**EXERCISE AIM:** Each record is to be printed exactly as given, down to the last mark.

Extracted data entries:
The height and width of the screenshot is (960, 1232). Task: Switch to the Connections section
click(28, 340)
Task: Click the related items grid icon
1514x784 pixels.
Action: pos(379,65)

**REPLY:**
The height and width of the screenshot is (960, 1232). Task: Switch to the Connections section
click(28, 340)
Task: Click the related items grid icon
1514x784 pixels.
Action: pos(379,65)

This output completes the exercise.